→ **STUDY TEXT**
OK, now that I have your attention with a title that doesn’t make sense, I should probably explain that this article will illustrate possible applications in the hospitality and travel space for headless content management systems (CMS). “Sure!” you say. “But what’s a headless CMS?”
Many, many systems have a traditional CMS of some sort– one with a head. If you’ve ever worked with Word-
Press or other a similar program, you’ve used a classic example of a traditional content management system (CMS). These
programs not only store the content, they also format it and serve it up to the user. There are countless varieties of CMS available at every price point and every level of feature/function complexity.
A headless CMS is a little different in that it’s just about the words. They’re maintained separately from the tools that govern content presentation. If you think of the content as the body and the presentation of it as the head, then a headless CMS only handles content and none of the presentation. The presentation is managed separately using application programming interfaces (APIs).
Let’s say the endpoint for your content is a web page. The web developer uses an API that calls the desired content from the headless CMS then formats it and places it into the desired location on the page. Obviously, the headless approach requires more developer skill than using a design product like Wix, or even WordPress, but it also yields greater flexibility and faster performance. A headless CMS generally costs significantly less to acquire and operate compared to license and hosting costs for a traditional CMS.

→ **PROVIDED INFORMATION**
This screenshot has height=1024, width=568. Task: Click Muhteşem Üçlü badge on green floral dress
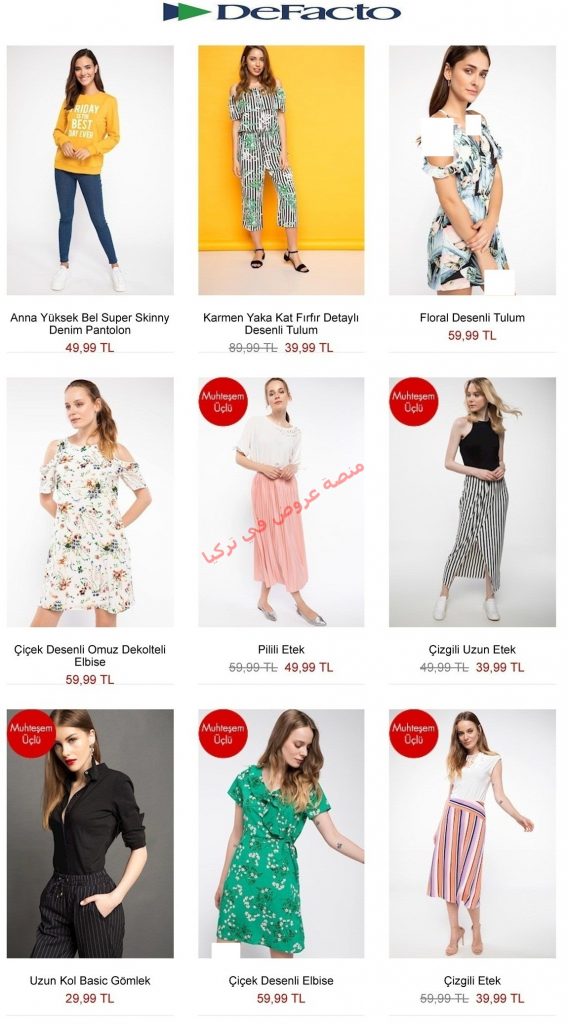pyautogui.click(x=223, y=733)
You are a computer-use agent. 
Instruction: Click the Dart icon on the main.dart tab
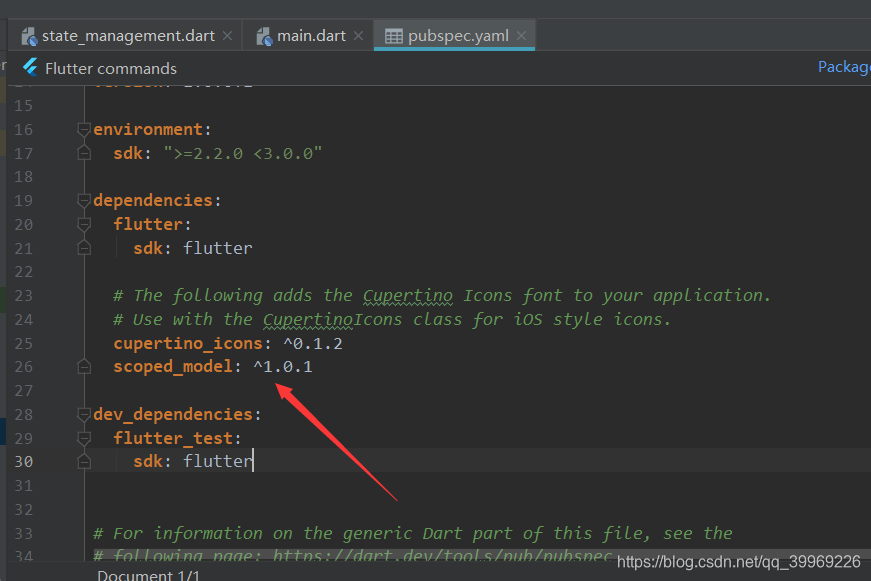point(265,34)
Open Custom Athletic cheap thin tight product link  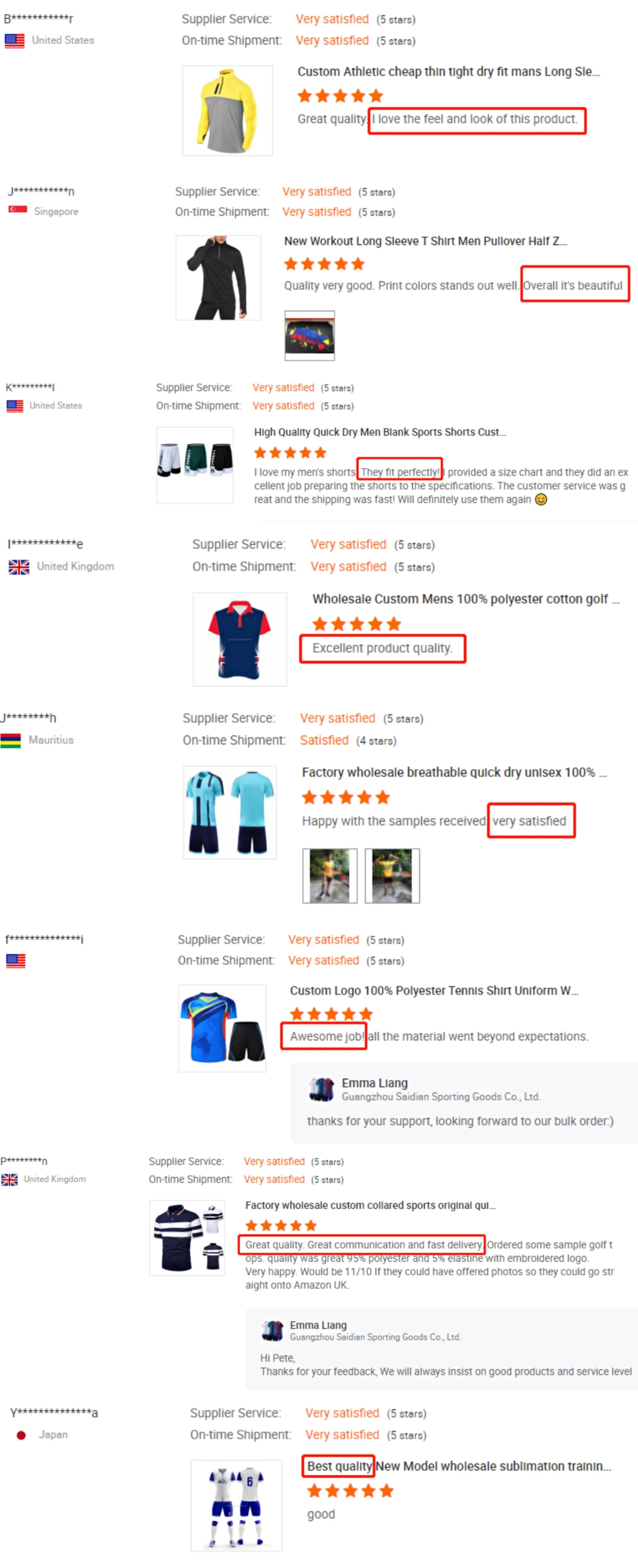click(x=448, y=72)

→ **ACTIVITIES**
#1 Please output part of the headless CMS article, starting at the words "Let’s say the" and ending after the words "a traditional CMS.".
#2 Decide whether each statement agrees with the headless CMS article, answering yes or no and quoting the deciding words:
(a) A headless CMS handles both the content and its presentation.
(b) The headless approach requires more developer skill than a design product like Wix.
(c) A headless CMS generally costs more to acquire than a traditional CMS.
#3 Using the headless CMS article, explain in one to three sentences why this kind of system is called "headless."
The data has no connection to the headless CMS article.

→ **EXERCISE SOLUTIONS**
#1
Let’s say the endpoint for your content is a web page. The web developer uses an API that calls the desired content from the headless CMS then formats it and places it into the desired location on the page. Obviously, the headless approach requires more developer skill than using a design product like Wix, or even WordPress, but it also yields greater flexibility and faster performance. A headless CMS generally costs significantly less to acquire and operate compared to license and hosting costs for a traditional CMS.

#2
(a) No: "a headless CMS only handles content and none of the presentation."
(b) Yes: "the headless approach requires more developer skill than using a design product like Wix, or even WordPress"
(c) No: "A headless CMS generally costs significantly less to acquire and operate compared to license and hosting costs for a traditional CMS."

#3 If the content is thought of as the body and its presentation as the head, a headless CMS handles only the content and none of the presentation. The presentation is managed separately through application programming interfaces (APIs).